I have mentiond that the need for these services has grown over the years. I suppose the legal practice in the Australian Capital Territory has grown in much the same way as it has developed over the years in other parts of the Australian community. I do not deny for a moment that, at this stage, it is proper for the Government to provide laws regarding the operations of the legal profession which regularise that profession and which provide the best service possible to the Australian community. Within the last decade barristers used to visit the Australian Capital Territory from parts away - from Sydney and Melbourne. The growth in the population of the Australian Capital Territory, bringing with it a natural and consequent requirement for a greater amount of legal advice and services, has brought about a development of the legal system in the Australian Capital Territory to the point that it now has reached. There is nothing wrong with the establishment of the barrister-solicitor relationship. It already operates in certain parts of the Commonwealth. It operates in my own State of Tasmania and I have not heard of one instance where dissatisfaction has been expressed in that State. One wonders what would happen if this entire ordinance were to be wiped out. I would say that would be a very retrograde step indeed.

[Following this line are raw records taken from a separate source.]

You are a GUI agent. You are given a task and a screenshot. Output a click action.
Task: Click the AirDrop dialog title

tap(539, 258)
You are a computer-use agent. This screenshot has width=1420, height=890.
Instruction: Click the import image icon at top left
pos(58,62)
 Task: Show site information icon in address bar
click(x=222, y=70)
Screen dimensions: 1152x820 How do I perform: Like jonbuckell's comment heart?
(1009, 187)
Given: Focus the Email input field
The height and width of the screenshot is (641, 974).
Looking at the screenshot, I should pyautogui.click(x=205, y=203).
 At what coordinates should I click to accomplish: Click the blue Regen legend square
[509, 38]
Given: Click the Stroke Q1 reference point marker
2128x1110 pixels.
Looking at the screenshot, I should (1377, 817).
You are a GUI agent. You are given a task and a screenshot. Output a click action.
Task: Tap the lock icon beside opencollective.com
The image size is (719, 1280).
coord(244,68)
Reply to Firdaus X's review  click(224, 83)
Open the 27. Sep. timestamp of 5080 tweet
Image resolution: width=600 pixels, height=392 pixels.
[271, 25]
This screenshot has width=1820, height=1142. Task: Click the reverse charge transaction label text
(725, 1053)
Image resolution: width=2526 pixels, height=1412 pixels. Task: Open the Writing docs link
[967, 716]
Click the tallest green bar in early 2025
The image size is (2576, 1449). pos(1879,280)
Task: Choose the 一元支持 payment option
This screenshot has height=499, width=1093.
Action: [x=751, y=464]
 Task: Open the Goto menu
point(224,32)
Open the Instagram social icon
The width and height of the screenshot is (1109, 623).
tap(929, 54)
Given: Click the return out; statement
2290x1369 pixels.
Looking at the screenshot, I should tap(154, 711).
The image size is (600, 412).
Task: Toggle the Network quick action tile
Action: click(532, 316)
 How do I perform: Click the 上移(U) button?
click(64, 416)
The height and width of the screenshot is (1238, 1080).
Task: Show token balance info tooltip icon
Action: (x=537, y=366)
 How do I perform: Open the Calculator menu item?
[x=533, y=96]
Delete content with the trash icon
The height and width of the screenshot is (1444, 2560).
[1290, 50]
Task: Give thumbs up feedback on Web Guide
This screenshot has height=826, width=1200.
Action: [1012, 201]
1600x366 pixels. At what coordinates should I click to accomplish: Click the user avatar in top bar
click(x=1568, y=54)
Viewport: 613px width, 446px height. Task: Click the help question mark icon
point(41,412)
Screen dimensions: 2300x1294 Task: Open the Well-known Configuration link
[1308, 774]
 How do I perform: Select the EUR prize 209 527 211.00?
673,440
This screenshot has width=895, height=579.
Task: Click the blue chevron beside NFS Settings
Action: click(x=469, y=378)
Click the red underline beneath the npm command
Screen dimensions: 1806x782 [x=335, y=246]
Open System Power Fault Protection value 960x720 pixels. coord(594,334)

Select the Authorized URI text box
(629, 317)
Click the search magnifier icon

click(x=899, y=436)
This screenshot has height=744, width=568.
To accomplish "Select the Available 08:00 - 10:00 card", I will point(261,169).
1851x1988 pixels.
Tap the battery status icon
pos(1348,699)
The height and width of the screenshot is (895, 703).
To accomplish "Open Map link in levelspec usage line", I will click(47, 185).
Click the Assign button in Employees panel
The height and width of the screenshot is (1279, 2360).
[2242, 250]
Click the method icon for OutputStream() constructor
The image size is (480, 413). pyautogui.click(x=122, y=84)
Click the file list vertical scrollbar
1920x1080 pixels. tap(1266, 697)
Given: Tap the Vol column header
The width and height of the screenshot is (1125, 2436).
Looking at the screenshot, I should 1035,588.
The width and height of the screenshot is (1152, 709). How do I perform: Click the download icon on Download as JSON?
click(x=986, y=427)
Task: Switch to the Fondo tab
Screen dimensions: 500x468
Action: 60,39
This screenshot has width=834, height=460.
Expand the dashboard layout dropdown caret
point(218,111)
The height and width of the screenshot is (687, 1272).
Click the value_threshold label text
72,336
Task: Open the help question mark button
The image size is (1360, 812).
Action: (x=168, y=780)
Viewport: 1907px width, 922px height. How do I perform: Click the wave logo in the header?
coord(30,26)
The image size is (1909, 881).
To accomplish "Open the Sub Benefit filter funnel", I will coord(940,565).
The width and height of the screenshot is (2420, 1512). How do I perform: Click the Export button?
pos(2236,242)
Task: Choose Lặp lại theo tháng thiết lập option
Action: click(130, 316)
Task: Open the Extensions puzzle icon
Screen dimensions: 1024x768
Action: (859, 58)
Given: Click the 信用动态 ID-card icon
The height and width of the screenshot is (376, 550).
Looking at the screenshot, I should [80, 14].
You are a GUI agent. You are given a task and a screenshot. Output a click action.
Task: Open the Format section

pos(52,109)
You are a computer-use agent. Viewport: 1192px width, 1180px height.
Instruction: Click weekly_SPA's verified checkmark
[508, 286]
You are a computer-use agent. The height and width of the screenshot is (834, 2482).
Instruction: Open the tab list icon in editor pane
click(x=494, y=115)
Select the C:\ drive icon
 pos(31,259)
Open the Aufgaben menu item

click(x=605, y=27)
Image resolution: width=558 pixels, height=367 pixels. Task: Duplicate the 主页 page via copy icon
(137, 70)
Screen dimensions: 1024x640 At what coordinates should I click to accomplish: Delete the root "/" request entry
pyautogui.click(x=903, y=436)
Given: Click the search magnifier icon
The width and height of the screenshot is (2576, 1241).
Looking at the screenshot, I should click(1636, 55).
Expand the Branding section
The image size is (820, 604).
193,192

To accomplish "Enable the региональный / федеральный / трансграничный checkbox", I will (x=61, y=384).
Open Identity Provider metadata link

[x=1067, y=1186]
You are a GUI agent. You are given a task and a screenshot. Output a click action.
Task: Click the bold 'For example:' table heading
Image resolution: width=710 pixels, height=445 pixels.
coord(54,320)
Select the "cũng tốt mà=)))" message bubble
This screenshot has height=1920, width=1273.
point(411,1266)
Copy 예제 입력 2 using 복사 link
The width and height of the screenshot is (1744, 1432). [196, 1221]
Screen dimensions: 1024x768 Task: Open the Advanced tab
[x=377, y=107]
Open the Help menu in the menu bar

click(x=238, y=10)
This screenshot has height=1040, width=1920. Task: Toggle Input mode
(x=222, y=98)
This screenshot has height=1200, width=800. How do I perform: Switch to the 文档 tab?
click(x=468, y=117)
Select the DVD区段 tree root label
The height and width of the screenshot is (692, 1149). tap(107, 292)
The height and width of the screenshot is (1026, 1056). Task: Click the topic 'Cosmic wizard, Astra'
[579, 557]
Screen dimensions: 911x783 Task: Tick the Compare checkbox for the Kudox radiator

I do not want to weary the Senate with a long speech on this subject. However, I come back to the point that on numerous previous occasions the Senate has refused to accept the proposition that there should be a break-up in the various areas of the legal profession. If we are to be consistent in this regard and if we are to follow the original proposition that the entire ordinance be disallowed, I suggest that there would be no law or at least a very much weakened law in relation to the operations of the legal profession. There are some interesting new provisions contained in this ordinance and I believe it is a sincere attempt to bring the legal system in the Australian Capital Territory up to date. I think it is most unfortunate that this matter has come before the Senate for the third time. I hope we will hear a very real explanation given by the Attorney-General as to why the Government proposes to persist with its idea when the Senate in its wisdom, having made a recent judgment on the whole question, has decided in the past not to accept this proposition.


The PRESIDENT - Order! Is the amendment seconded?


Senator O'byrne - I formally second the amendment.


The PRESIDENT - Will Senator Devitt sign his amendment?